Data for analysis START

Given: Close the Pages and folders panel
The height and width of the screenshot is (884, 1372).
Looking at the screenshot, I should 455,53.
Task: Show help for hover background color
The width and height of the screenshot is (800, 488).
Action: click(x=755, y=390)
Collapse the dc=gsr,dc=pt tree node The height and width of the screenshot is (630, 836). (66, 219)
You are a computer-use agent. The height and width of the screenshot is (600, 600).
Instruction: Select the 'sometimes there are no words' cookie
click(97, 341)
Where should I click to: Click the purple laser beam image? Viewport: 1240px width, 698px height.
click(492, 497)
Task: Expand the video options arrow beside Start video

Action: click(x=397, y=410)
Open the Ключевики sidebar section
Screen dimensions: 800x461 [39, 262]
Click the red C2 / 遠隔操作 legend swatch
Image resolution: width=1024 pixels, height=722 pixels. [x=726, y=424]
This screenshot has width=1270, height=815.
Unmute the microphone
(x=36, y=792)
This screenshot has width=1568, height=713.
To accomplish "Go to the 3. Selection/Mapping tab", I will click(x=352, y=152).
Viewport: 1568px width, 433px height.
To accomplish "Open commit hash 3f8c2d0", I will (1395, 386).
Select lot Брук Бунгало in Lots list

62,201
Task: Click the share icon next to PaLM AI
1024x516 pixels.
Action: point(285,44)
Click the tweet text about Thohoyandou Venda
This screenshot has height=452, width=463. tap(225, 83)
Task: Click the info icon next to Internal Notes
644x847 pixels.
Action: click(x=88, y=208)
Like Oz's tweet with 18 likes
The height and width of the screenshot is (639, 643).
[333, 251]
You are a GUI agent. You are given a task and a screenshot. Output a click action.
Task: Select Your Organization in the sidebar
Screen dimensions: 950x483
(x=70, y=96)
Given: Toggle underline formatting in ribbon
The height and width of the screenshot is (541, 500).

Data for analysis END

- _How to complete this task_: Output the full listing above word for word.

- _Completed task_:
Given: Close the Pages and folders panel
The height and width of the screenshot is (884, 1372).
Looking at the screenshot, I should 455,53.
Task: Show help for hover background color
The width and height of the screenshot is (800, 488).
Action: click(x=755, y=390)
Collapse the dc=gsr,dc=pt tree node The height and width of the screenshot is (630, 836). (66, 219)
You are a computer-use agent. The height and width of the screenshot is (600, 600).
Instruction: Select the 'sometimes there are no words' cookie
click(97, 341)
Where should I click to: Click the purple laser beam image? Viewport: 1240px width, 698px height.
click(492, 497)
Task: Expand the video options arrow beside Start video

Action: click(x=397, y=410)
Open the Ключевики sidebar section
Screen dimensions: 800x461 [39, 262]
Click the red C2 / 遠隔操作 legend swatch
Image resolution: width=1024 pixels, height=722 pixels. [x=726, y=424]
This screenshot has width=1270, height=815.
Unmute the microphone
(x=36, y=792)
This screenshot has width=1568, height=713.
To accomplish "Go to the 3. Selection/Mapping tab", I will click(x=352, y=152).
Viewport: 1568px width, 433px height.
To accomplish "Open commit hash 3f8c2d0", I will (1395, 386).
Select lot Брук Бунгало in Lots list

62,201
Task: Click the share icon next to PaLM AI
1024x516 pixels.
Action: point(285,44)
Click the tweet text about Thohoyandou Venda
This screenshot has height=452, width=463. tap(225, 83)
Task: Click the info icon next to Internal Notes
644x847 pixels.
Action: click(x=88, y=208)
Like Oz's tweet with 18 likes
The height and width of the screenshot is (639, 643).
[333, 251]
You are a GUI agent. You are given a task and a screenshot. Output a click action.
Task: Select Your Organization in the sidebar
Screen dimensions: 950x483
(x=70, y=96)
Given: Toggle underline formatting in ribbon
The height and width of the screenshot is (541, 500).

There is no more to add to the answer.